Leigh Ann Laube • Jul 16, 2009 at 12:00 AM

KINGSPORT — Trish Coffey had a game plan for the stained glass mosaic stepping-stone she was creating Thursday during Glass Fest.

It would have a C for her last name, a fleur-de-lis to honor her home state of Louisiana, and something to represent Tennessee and the Volunteers for her husband.

But the Mount Carmel resident didn’t have enough room.

“I couldn’t very well put Vols on there and not LSU, so I’m probably just going to do a C with a border,” she said.

In the end, though, Coffey had room to add a small salute to both Louisiana State University and the University of Tennessee — five pieces of purple glass for the Tigers in one corner, five orange pieces for the Vols in another corner.

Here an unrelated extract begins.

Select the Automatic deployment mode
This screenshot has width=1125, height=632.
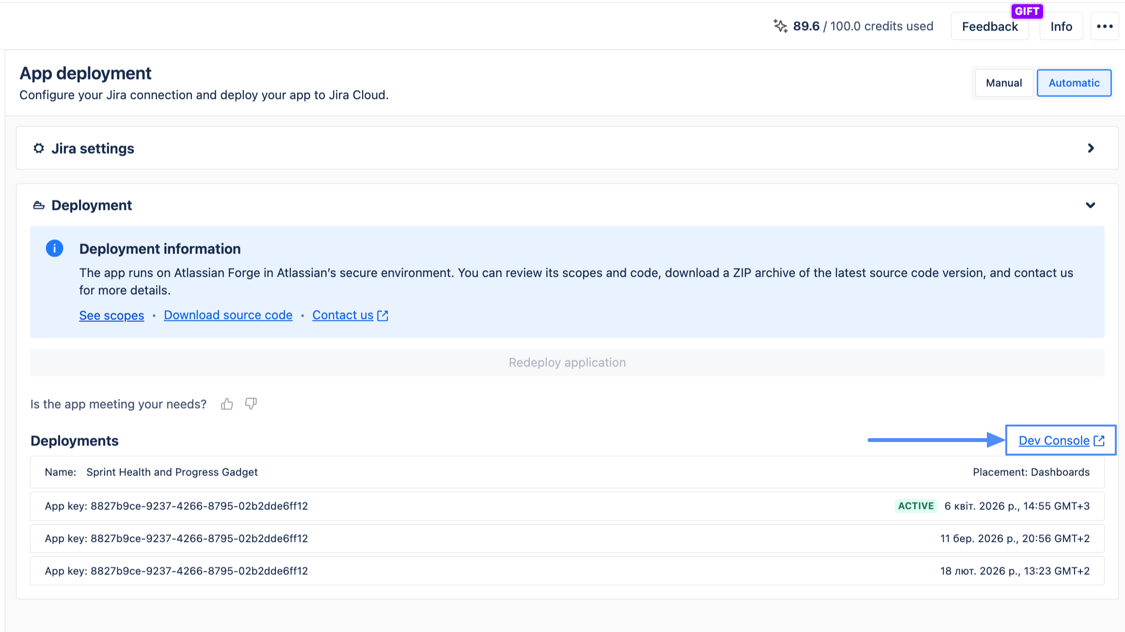point(1074,83)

Coffey, her 8-year-old niece Lynlee Holcomb from Louisiana, along with about seven others spent four hours Thursday working on their stepping-stones.

Glass Fest has been hosted by Kingsport Stained Glass owner Rebecca Hartman-Baker for several years.

Bessie Gillenwater, filling in while Hartman-Baker is out of town, explained the process. Participants started with a slab of concrete — either rectangular or square — and scrap glass that had been put through a tumbler to smooth rough edges, making it safe for youngsters.

Once they covered their slab with glue, they began sorting through trays of scrap glass and designing a pattern.

“This is where it gets really interesting and wonderful,” said Gillenwater.

During the morning session, the group laid out their designs and let the glue dry. During the afternoon session, they covered the slab with grout, then smoothed it out and eventually wiped off each piece of glass.

“That’s when it gets fun and messy,” Gillenwater said.

Lynlee used black glass to create an H, then added miscellaneous glass to fill in the rest of the space and create a border.

Piney Flats resident Linda Rash used a butterfly pattern to design her stone.

“I’m doing a border with a butterfly in the middle. Hopefully I’m going to put this out in my garden,” she said.

Kadin Coates created an image of a house with smoke coming out of the chimney, and a yellow sun.

About 45 Glass Fest participants this week created boxes, wind chimes, candleholders, trays and flat bottle art. Kingsport Stained Glass is located at 218 E. Market St. in downtown.